- _Provided text_
════════════════
Futurologist Yuval Noah Harari anticipates the imminent rise of Homo deus: a species of humanity that can “play god” by manipulating nature in myriad ways, including delaying and ultimately even conquering death. Most of the technological trends identified by the US Department of Defense as crucial in the coming years were unheard of just 30 years ago.

On the other hand, much of humanity is besieged by feelings of helplessness and frustration, owing to the challenges we seem unable to resolve, from pollution and climate change to unrelenting radicalism and terrorism. Economic inequality – reinforced by job losses from automation, deeply entrenched social orders, and damaging political power dynamics – has contributed substantially to this sense of powerlessness.

At a time when our power of creation, matched by our power of destruction, has reached unprecedented levels – when one weapons launch could change the course of history – the development of a more equitable and effective system could not be more urgent. In this new age of complexity, we need a new paradigm for thinking about the world, and thus for guiding our efforts to advance peace and prosperity.

A prevailing worldview has always been essential to shaping human destiny. Alexander the Great would not have conquered most of the known world of his time without the influence of his philosopher-teacher Aristotle. And he was not unique: behind every great empire has been a great philosopher or historian whose worldview imbued the imperial drive with legitimacy and even sacred significance. (Were history written by the victims, not the victors, empire-building would look a lot less glorious.)

As we move to develop a new worldview to guide our future, we must embrace a truly global perspective. In the past, analysis of the evolution of humanity’s worldview has tended to focus on the West, following the European and, later, American progression from exploration, colonization, and empire-building, to industrialization, the diffusion of market relations, and technological innovation.
════════════════
- _Record excerpts_
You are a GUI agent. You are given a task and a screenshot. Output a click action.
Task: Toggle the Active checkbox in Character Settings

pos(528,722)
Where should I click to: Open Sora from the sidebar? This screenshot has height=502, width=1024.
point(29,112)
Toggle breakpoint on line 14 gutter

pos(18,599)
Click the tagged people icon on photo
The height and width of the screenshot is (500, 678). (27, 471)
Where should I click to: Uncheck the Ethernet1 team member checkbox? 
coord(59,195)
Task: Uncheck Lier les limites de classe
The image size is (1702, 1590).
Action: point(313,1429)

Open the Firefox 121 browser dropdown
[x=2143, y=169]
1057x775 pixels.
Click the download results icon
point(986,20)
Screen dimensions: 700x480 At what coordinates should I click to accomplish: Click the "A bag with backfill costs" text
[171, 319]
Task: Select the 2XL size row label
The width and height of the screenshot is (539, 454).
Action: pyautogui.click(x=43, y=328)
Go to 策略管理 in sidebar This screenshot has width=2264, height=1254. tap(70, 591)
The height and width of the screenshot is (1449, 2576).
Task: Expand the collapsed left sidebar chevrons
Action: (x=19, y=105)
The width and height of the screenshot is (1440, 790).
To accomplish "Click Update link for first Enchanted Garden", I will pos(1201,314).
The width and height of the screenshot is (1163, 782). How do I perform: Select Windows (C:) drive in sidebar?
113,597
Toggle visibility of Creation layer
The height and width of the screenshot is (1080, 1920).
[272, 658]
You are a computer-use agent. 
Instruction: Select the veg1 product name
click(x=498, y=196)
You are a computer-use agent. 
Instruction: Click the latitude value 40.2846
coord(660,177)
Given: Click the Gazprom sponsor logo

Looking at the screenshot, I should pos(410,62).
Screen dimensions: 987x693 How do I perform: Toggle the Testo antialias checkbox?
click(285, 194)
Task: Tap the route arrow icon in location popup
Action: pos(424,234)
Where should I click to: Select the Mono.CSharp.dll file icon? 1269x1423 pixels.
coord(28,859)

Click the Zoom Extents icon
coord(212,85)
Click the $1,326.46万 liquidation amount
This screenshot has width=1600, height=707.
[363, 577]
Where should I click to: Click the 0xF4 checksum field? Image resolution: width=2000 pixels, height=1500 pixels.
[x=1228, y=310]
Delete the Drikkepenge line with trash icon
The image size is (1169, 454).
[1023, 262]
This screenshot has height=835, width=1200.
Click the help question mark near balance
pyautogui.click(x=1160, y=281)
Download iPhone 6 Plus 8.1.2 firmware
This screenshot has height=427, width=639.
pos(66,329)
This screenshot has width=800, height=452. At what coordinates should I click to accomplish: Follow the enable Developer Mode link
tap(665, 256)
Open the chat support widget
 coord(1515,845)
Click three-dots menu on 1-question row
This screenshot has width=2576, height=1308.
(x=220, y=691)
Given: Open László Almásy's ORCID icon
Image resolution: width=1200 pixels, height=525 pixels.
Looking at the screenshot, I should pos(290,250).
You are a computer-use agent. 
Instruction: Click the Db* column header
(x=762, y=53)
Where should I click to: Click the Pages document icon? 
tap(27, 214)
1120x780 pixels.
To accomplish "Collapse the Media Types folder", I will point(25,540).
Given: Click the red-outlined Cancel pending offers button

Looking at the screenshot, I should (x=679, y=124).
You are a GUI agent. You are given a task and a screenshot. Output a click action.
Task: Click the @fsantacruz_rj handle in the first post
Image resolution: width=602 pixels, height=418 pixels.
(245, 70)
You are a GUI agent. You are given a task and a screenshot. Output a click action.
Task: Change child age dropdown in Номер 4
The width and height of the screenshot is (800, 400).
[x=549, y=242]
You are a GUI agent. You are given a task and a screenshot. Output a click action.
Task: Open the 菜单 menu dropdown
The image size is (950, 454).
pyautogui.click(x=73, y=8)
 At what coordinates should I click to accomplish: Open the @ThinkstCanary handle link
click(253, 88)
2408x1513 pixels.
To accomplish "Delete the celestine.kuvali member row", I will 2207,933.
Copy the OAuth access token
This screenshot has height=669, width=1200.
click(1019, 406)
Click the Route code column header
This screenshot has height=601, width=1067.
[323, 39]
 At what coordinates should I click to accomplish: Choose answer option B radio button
════════════════
- _Problems and tasks_
(A) Condense the paragraph that begins "A prevailing worldview has always been essential" in the passage on humanity's worldview into a short bulleted list of its main points.
(B) In the passage on humanity's worldview, what species does Yuval Noah Harari expect to rise soon?
Leave the material aside; it plays no role here.

- _Answers to the tasks_
(A)
- A dominant worldview has always shaped human destiny.
- Alexander the Great's conquests owed much to the influence of his teacher, Aristotle.
- Every great empire has had a philosopher or historian whose worldview gave its expansion legitimacy and even sacred meaning.
- If victims rather than victors wrote history, empire-building would look far less glorious.

(B) Homo deus, a species of humanity that can "play god" by manipulating nature, including delaying and ultimately conquering death.